*WHAT YOU ARE ASKED TO DO:*
Work through the listing below, copying each line that carries the word "agent".

*RECORDS FOR THE EXERCISE:*

************

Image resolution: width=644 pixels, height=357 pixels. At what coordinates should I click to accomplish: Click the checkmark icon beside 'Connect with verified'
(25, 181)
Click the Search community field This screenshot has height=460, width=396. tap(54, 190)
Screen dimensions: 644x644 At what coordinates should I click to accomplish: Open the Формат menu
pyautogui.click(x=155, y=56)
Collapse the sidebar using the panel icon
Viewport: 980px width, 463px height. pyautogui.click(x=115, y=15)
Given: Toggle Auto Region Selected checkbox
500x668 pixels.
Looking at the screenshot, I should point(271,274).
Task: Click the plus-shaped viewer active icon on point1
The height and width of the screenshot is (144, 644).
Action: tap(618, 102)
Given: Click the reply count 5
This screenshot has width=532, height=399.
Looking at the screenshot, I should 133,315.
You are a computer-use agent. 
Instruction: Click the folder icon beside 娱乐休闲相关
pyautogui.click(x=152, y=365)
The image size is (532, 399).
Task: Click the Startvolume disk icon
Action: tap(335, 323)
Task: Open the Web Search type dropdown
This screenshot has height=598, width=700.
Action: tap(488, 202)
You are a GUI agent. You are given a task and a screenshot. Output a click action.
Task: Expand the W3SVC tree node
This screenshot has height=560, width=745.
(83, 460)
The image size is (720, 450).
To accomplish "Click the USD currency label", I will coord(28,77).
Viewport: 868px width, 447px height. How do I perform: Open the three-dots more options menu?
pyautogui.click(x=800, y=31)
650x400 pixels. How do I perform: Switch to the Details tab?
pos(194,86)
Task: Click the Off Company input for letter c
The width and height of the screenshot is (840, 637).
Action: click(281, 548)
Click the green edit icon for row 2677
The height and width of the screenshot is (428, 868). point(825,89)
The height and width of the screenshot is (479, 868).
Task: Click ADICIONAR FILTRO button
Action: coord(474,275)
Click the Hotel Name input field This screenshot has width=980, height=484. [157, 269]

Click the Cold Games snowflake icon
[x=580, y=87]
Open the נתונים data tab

************

*RESPONSE TO THIS TASK:*
You are a computer-use agent. 
You are a GUI agent. You are given a task and a screenshot. Output a click action.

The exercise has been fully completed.